• [REQUIRED ACTION]:
Everything from the line containing "Given: Pick the red color swatch" through the final line below must be output exactly, both ends included, with nothing else and no pictures.

• [SUPPLIED RECORDS]:
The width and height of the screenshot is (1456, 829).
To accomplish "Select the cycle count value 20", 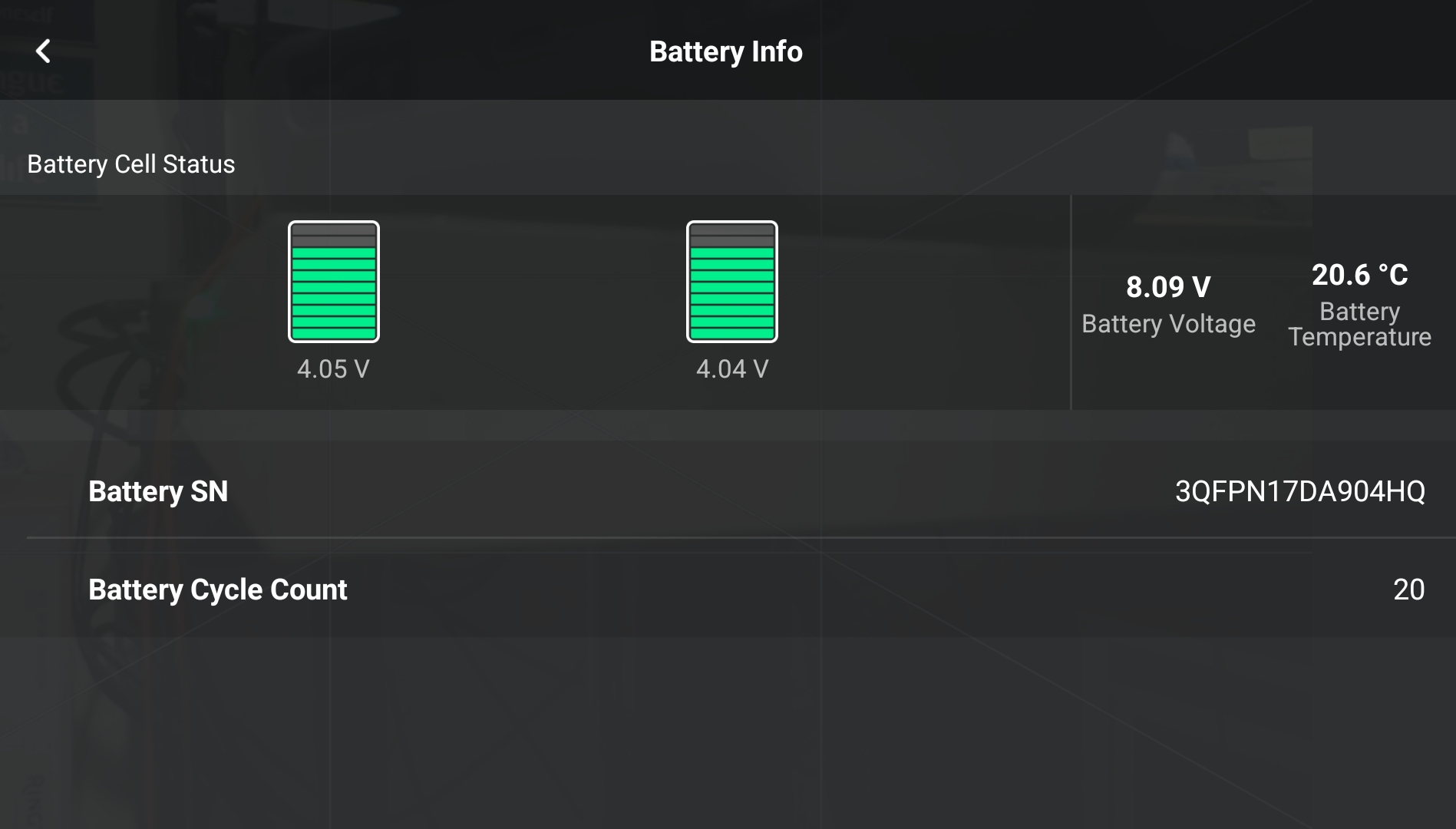I will (x=1408, y=590).
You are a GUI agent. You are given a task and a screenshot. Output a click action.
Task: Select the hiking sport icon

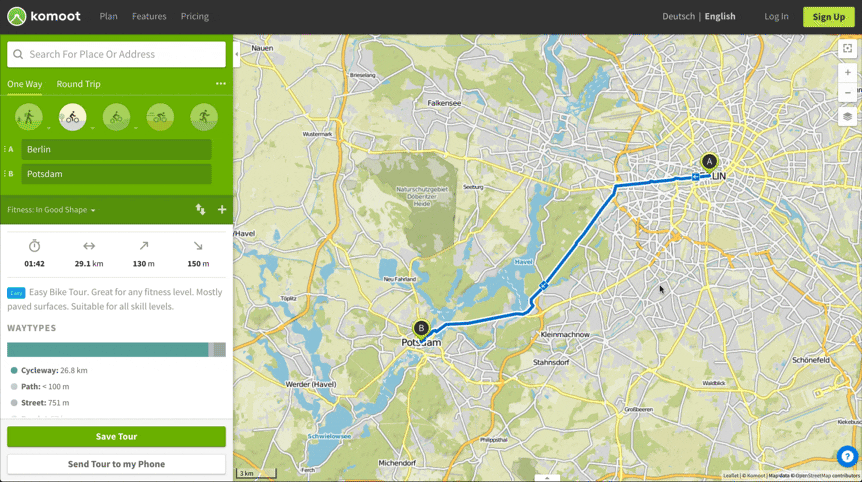(28, 117)
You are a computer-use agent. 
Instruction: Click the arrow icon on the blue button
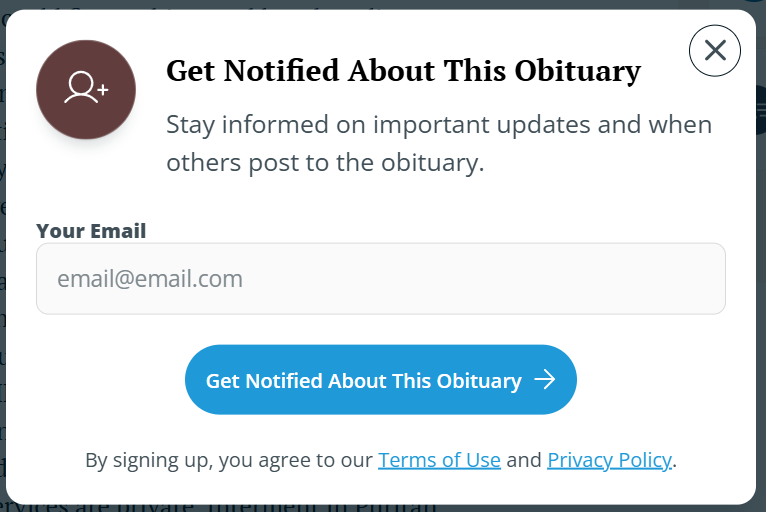tap(545, 380)
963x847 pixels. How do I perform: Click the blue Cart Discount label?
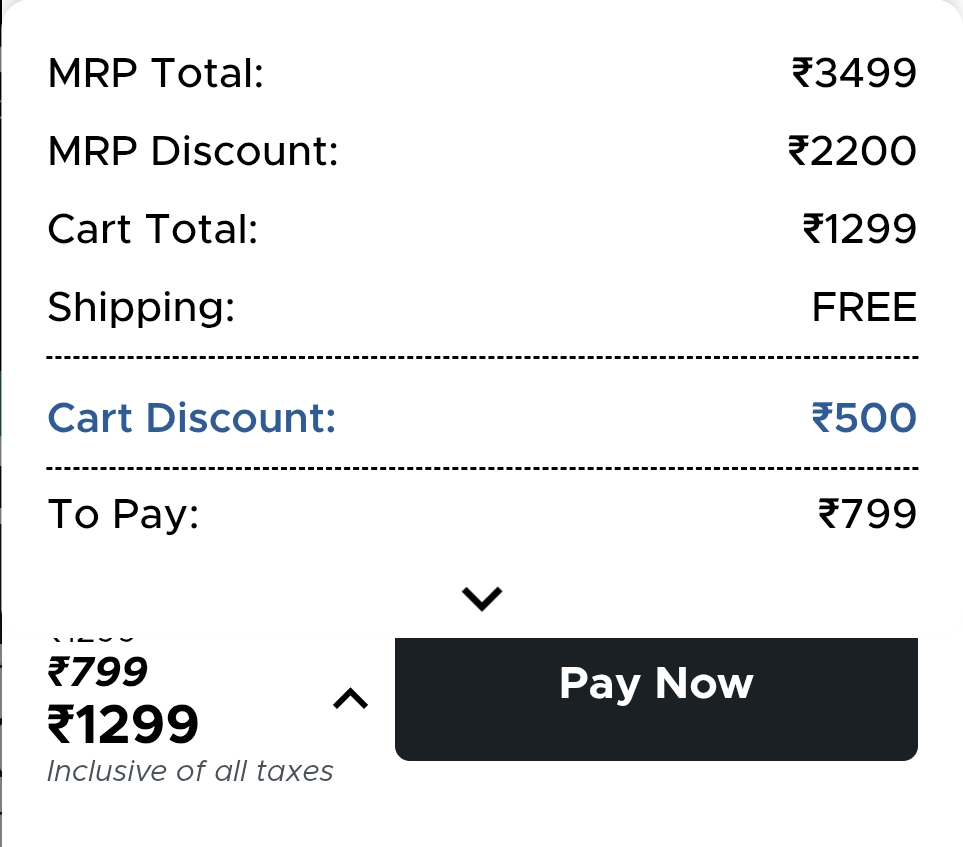click(x=192, y=418)
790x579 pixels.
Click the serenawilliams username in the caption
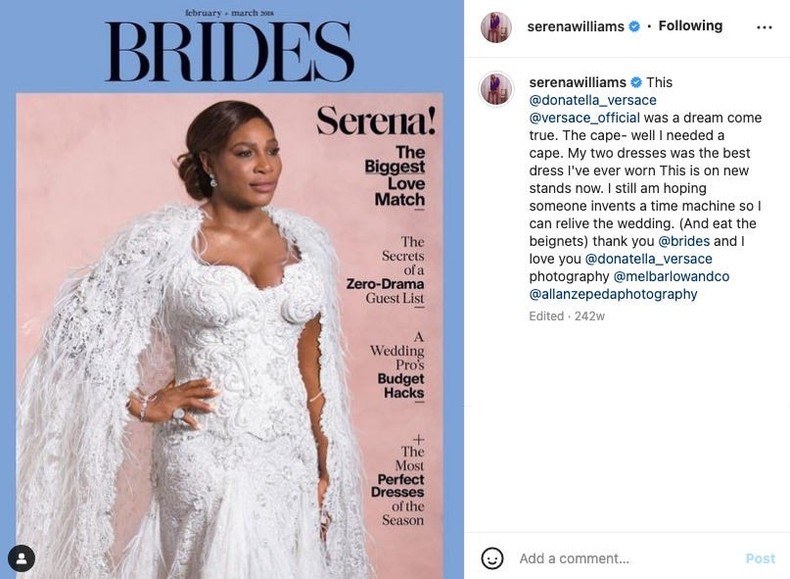(575, 82)
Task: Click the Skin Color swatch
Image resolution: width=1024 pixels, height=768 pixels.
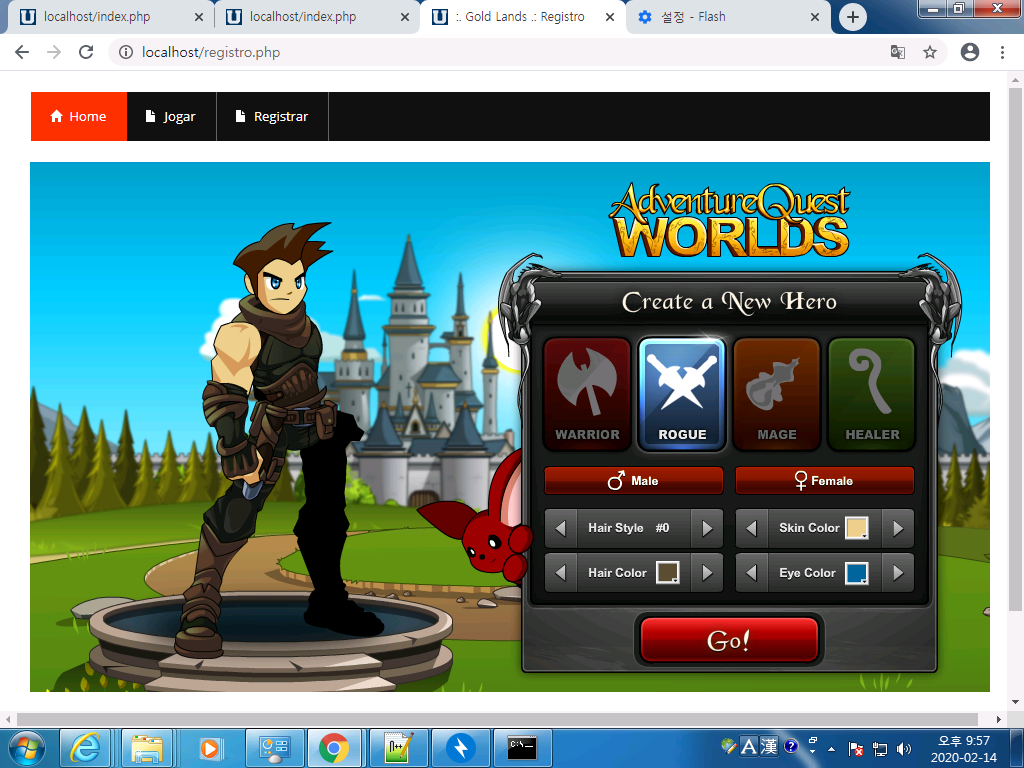Action: 856,528
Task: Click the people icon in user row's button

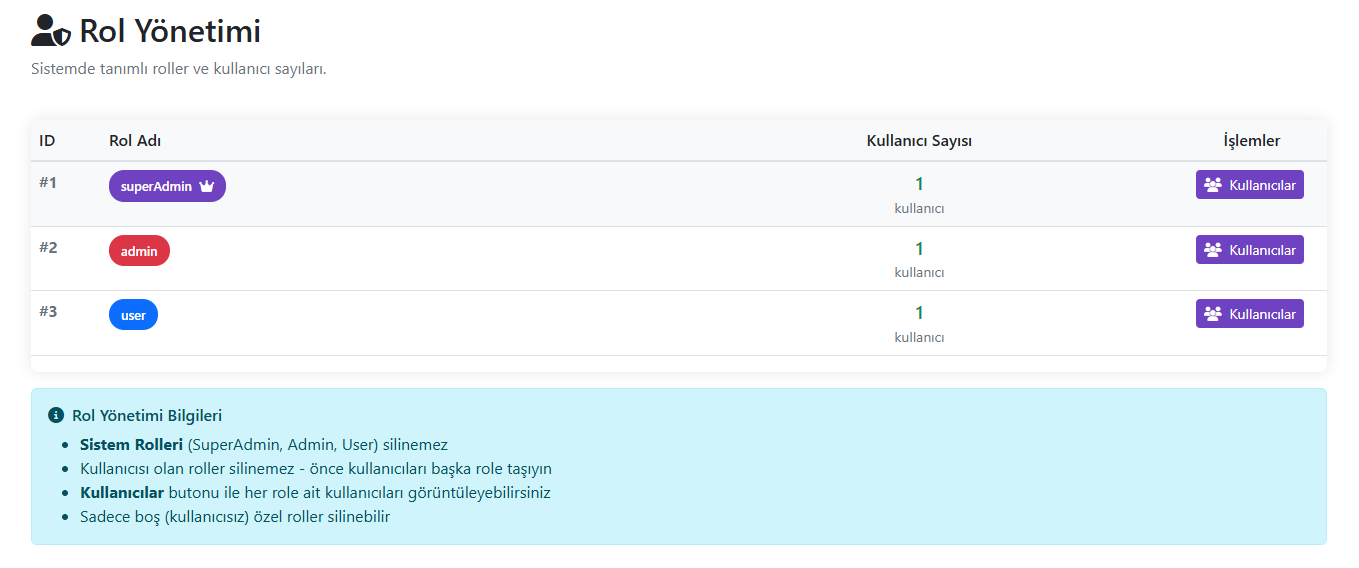Action: click(1213, 314)
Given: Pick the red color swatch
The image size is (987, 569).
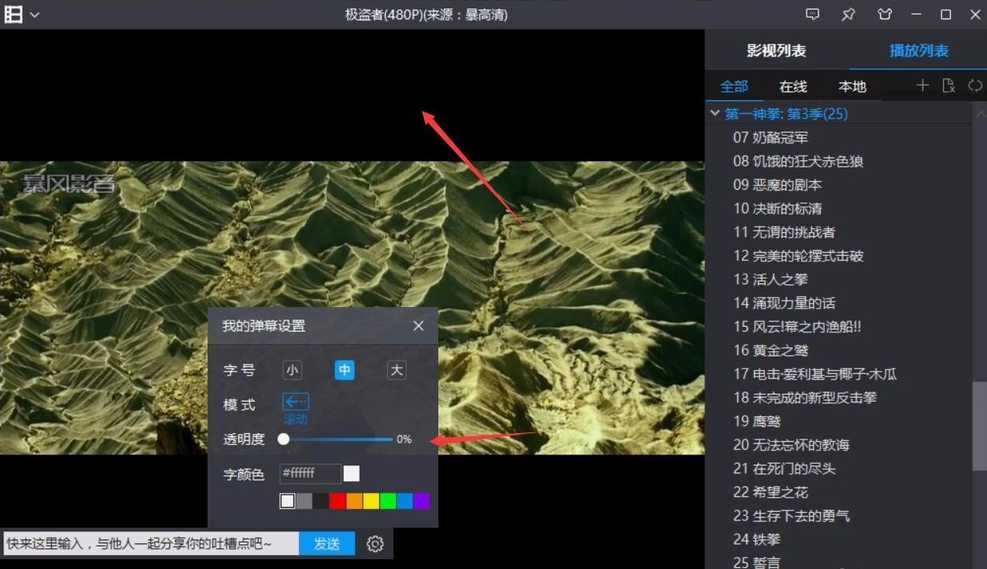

• [SOLUTION FOR THIS PROBLEM]:
Given: Pick the red color swatch
The image size is (987, 569).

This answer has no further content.